--- KUTIPAN HALAMAN ---

![](https://www.suarasurabaya.net/wp-content/uploads/2024/06/Lagi-Korea-Utara-Kirim-720-Balon-Berisi-Sampah-ke-Korea-Selatan-170x110.jpg)
Donald Trump Presiden Amerika Serikat (AS) dan Shigeru Ishiba Perdana Menteri (PM) Jepang dalam pernyataan bersama menegaskan kembali komitmen “tegas” mereka pada, Jumat (7/2/2025), untuk “denuklirisasi penuh Korea Utara.”
Melansir Yonhap, Sabtu (8/2/2025), pernyataan bersama itu muncul di tengah Pyongyang menegaskan kembali bahwa senjata nuklirnya bukanlah alat tawar-menawar.
Setelah pertemuan puncak tatap muka pertama mereka, Jumat kemarin, Trump dan Ishiba mengeluarkan pernyataan, di mana kedua pemimpin menyuarakan kekhawatiran “serius” atas kemajuan program persenjataan Korea Utara, dan menggarisbawahi pentingnya kerja sama trilateral dengan Korea Selatan.

--- KUTIPAN KUMPULAN DATA ---

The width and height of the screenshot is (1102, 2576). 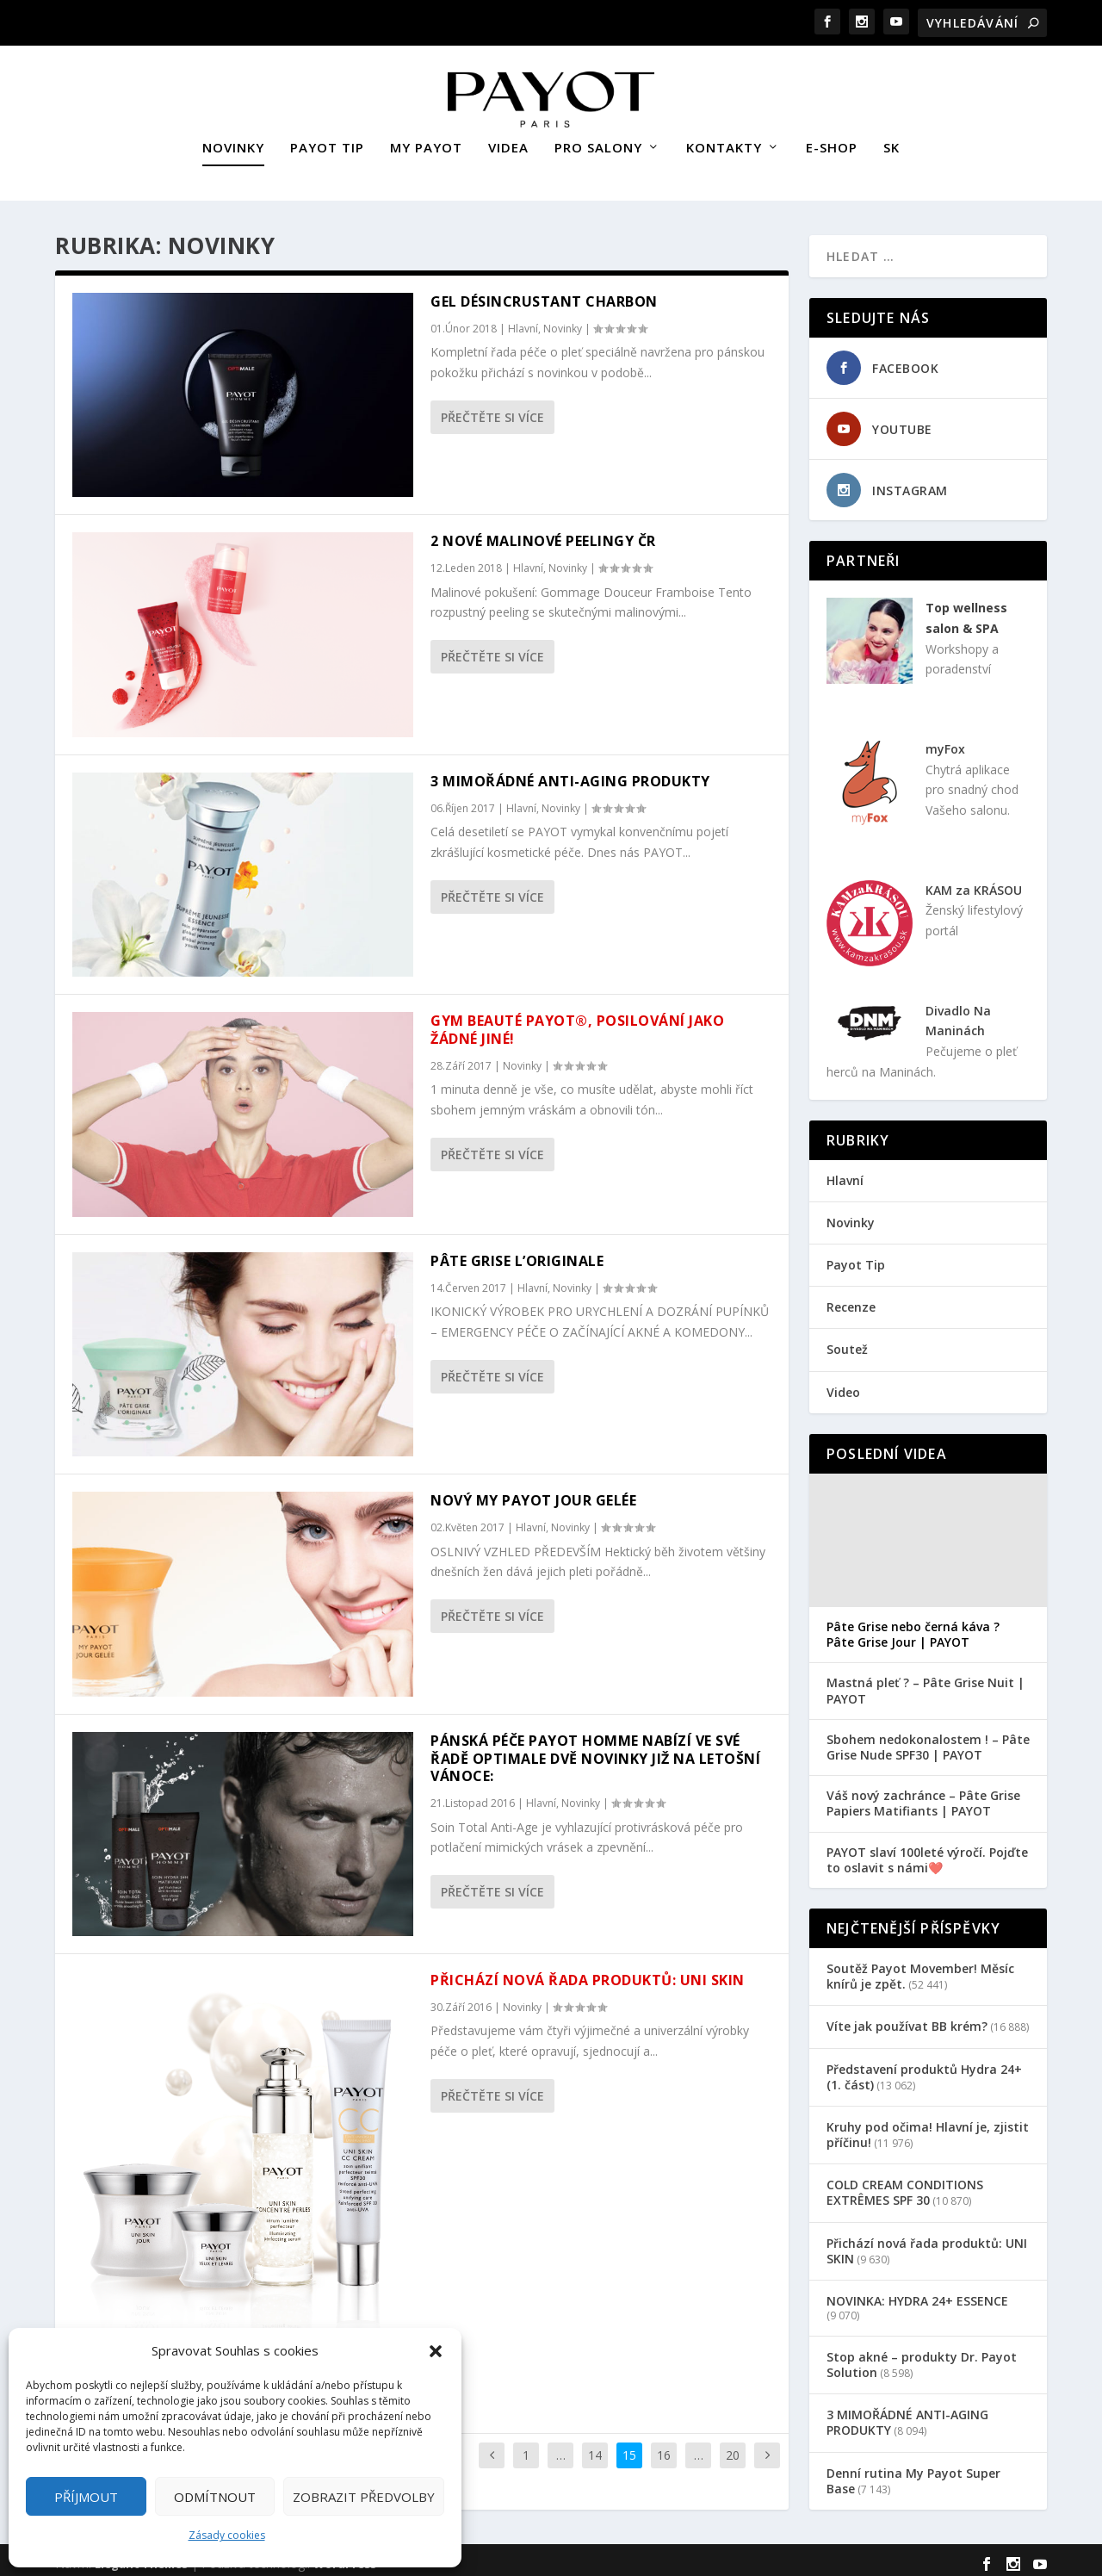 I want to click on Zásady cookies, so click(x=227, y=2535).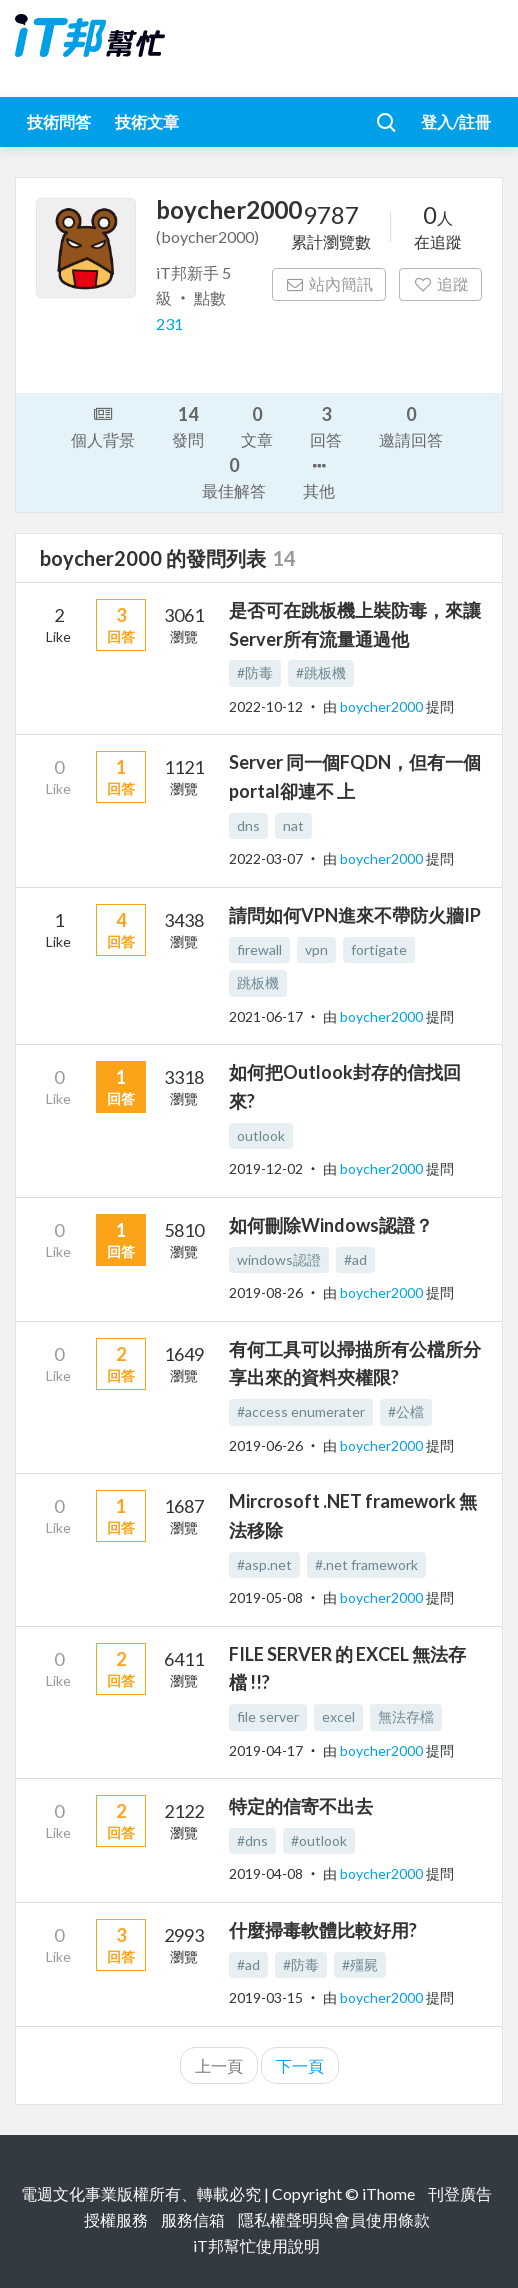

---
--- KUTIPAN KUMPULAN DATA ---

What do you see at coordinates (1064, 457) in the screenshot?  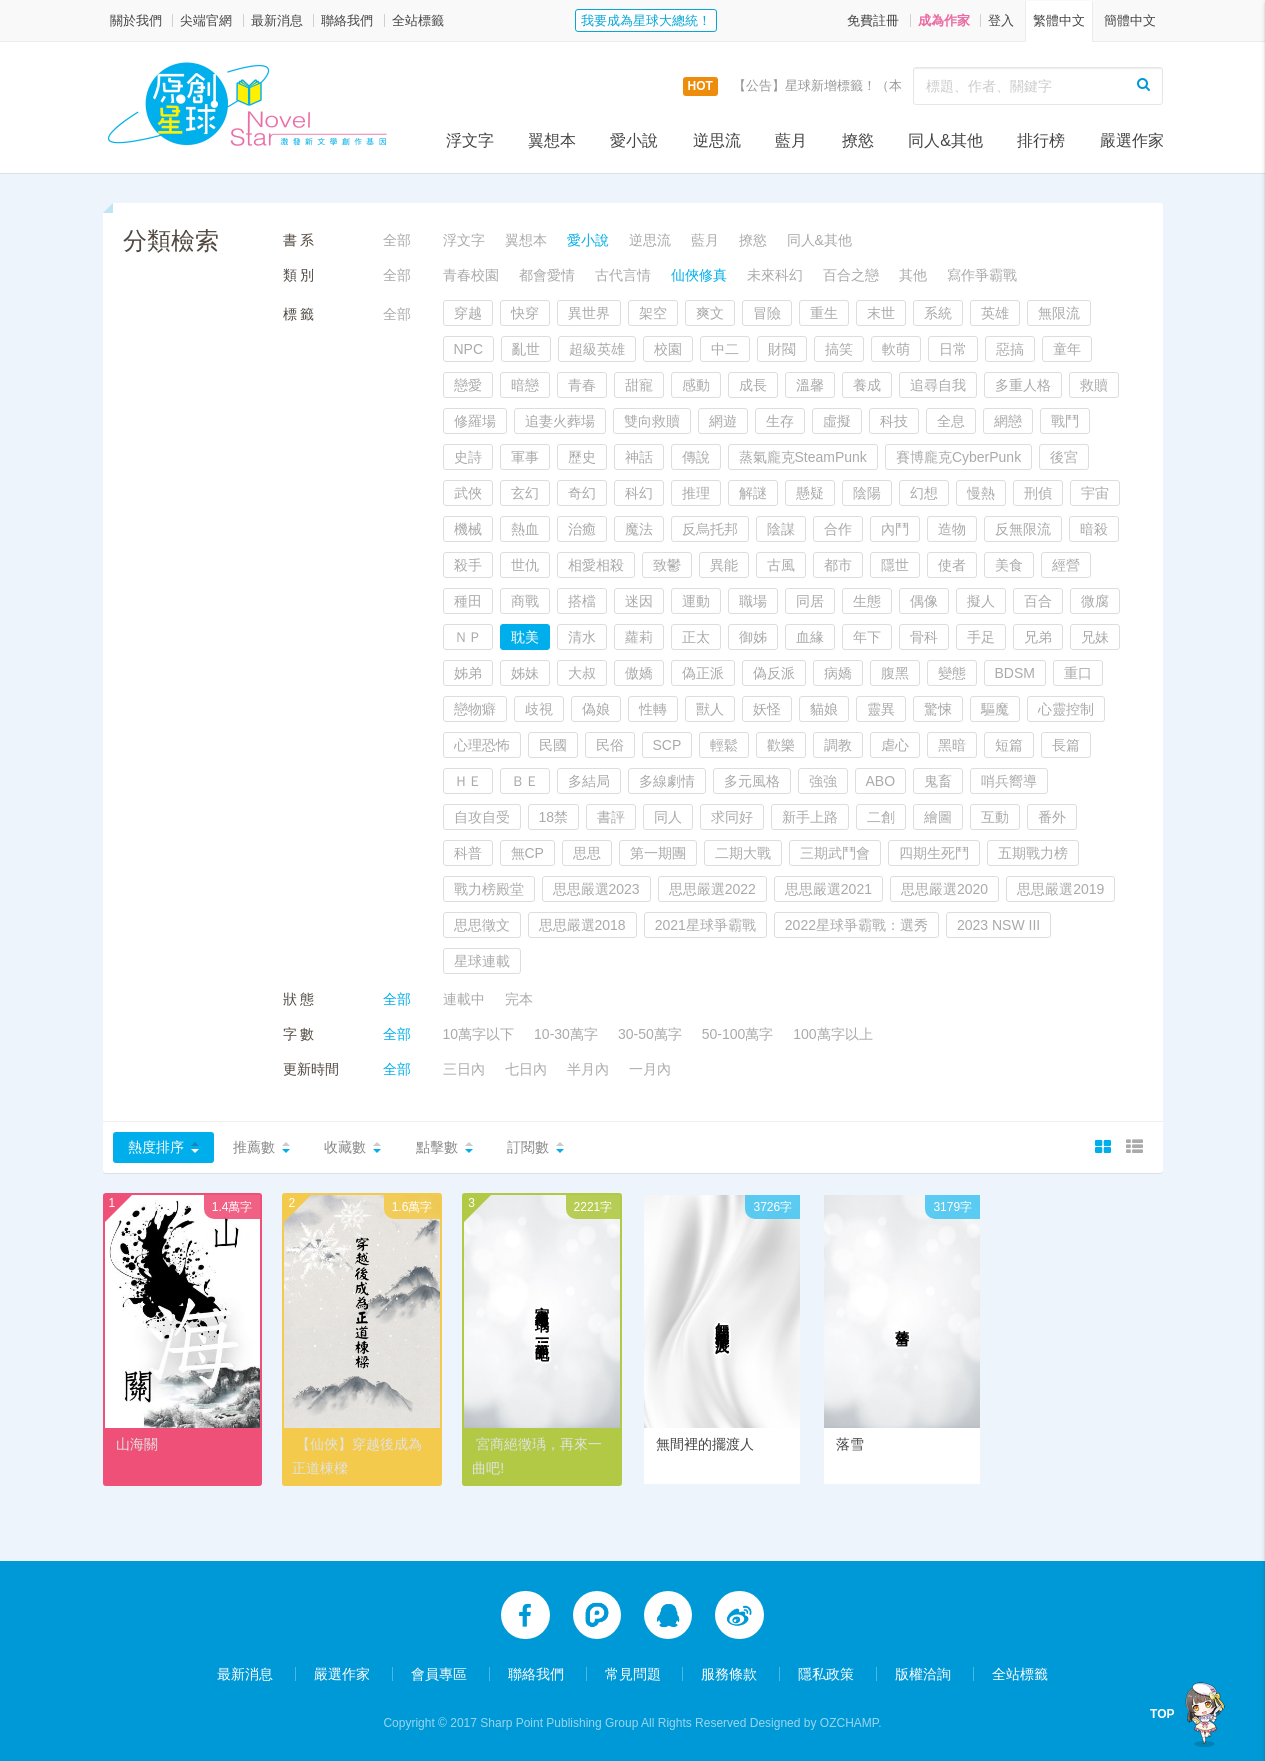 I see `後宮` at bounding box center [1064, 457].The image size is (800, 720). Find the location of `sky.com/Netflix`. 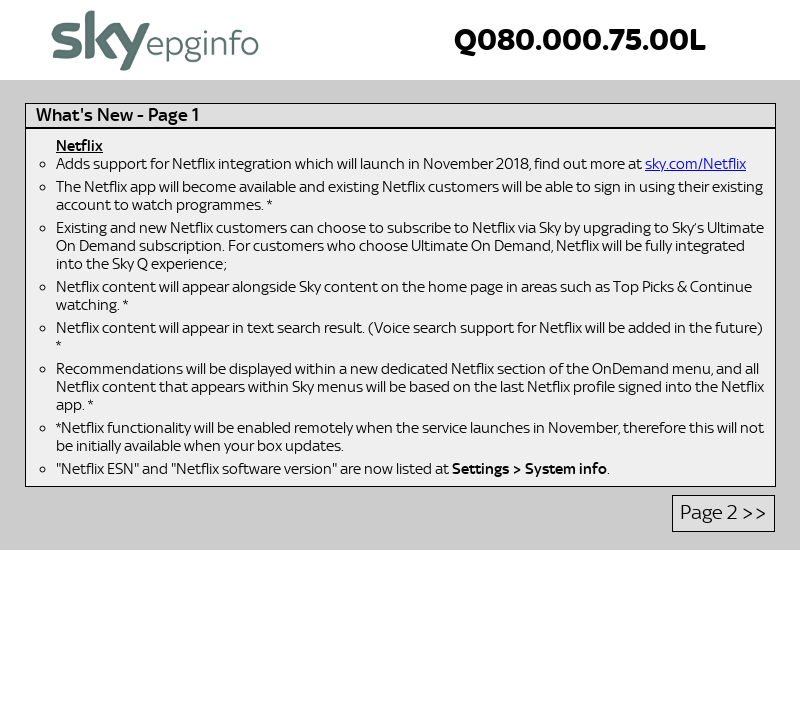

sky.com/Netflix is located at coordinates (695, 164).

---
--- KUTIPAN KUMPULAN DATA ---

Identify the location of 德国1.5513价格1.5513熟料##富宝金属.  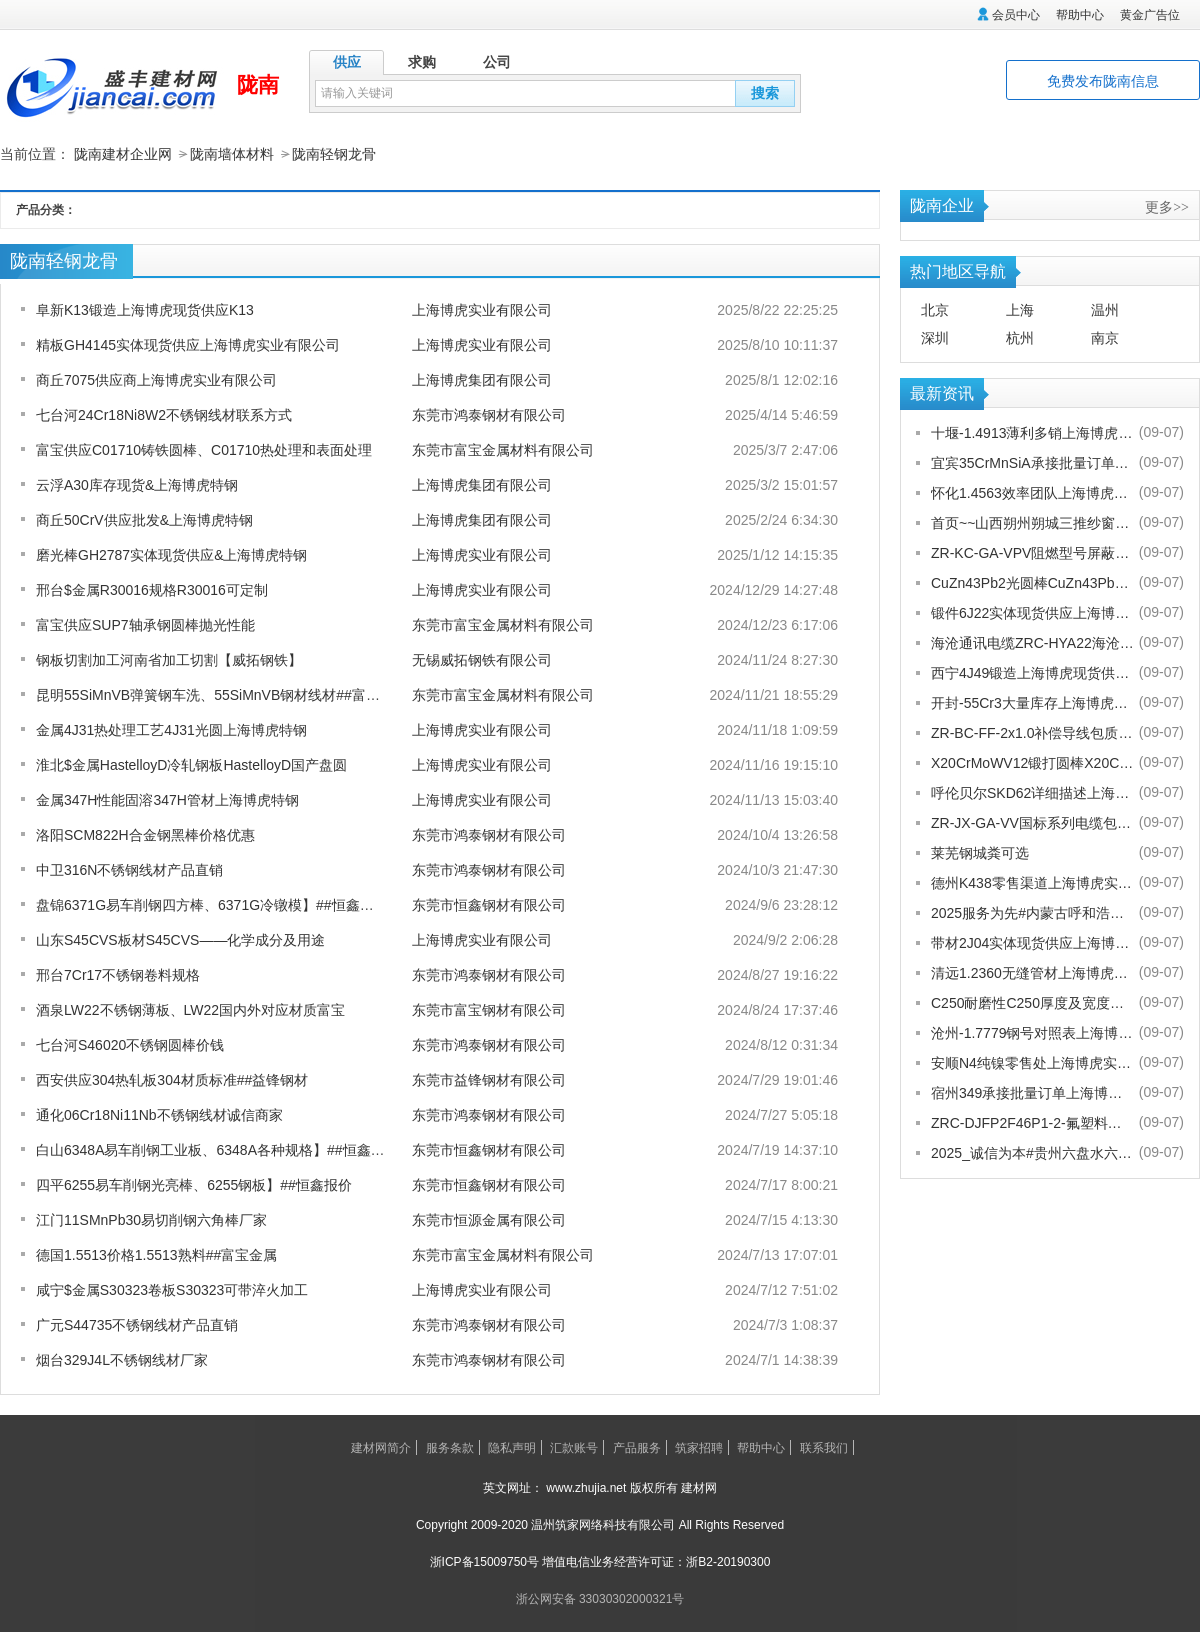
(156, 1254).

---

TUGAS WAJIB>
- 1) Dalam berita tentang pernyataan bersama Trump dan Ishiba, pada hari dan tanggal berapa pertemuan puncak tatap muka pertama keduanya berlangsung?
- 2) Tuliskan semua teks dari berita tentang pernyataan bersama Trump dan Ishiba, mulai dari "Donald Trump Presiden" hingga "dengan Korea Selatan.".
- 3) Tolong lanjutkan berita tentang pernyataan bersama Trump dan Ishiba dari kalimat terakhirnya.

JAWABAN LATIHAN>
- 1) Jumat, 7 Februari 2025 (7/2/2025).

- 2)
Donald Trump Presiden Amerika Serikat (AS) dan Shigeru Ishiba Perdana Menteri (PM) Jepang dalam pernyataan bersama menegaskan kembali komitmen “tegas” mereka pada, Jumat (7/2/2025), untuk “denuklirisasi penuh Korea Utara.”
Melansir Yonhap, Sabtu (8/2/2025), pernyataan bersama itu muncul di tengah Pyongyang menegaskan kembali bahwa senjata nuklirnya bukanlah alat tawar-menawar.
Setelah pertemuan puncak tatap muka pertama mereka, Jumat kemarin, Trump dan Ishiba mengeluarkan pernyataan, di mana kedua pemimpin menyuarakan kekhawatiran “serius” atas kemajuan program persenjataan Korea Utara, dan menggarisbawahi pentingnya kerja sama trilateral dengan Korea Selatan.

- 3)
“Kedua pemimpin menyatakan keprihatinan serius dan kebutuhan untuk mengatasi program nuklir dan rudal Republik Rakyat Demokratik Korea (DPRK) dan menegaskan kembali komitmen tegas mereka terhadap denuklirisasi lengkap DPRK,” kata mereka dalam pernyataan tersebut.
“Kedua negara menggarisbawahi perlunya untuk mencegah dan melawan aktivitas siber jahat DPRK dan peningkatan kerja sama militer DPRK dengan Rusia. Selain itu, kedua negara menegaskan pentingnya kemitraan trilateral Jepang-AS-ROK dalam menanggapi DPRK dan menegakkan perdamaian dan kesejahteraan regional,” imbuh mereka.
Sebagai informasi, ROK adalah kependekan dari nama resmi Korea Selatan, Republik Korea, sedangkan DPRK adalah singkatan dari nama resmi Korea Utara.
Pertemuan puncak itu berlangsung di tengah ekspektasi atas kemungkinan dimulainya kembali diplomasi pribadi Trump dengan Kim Jong-un pemimpin Korea Utara.
Dalam wawancara dengan Fox News bulan lalu, Trump mengatakan ia akan menghubungi Kim lagi, menyebut pemimpin dinasti itu sebagai “orang pintar.”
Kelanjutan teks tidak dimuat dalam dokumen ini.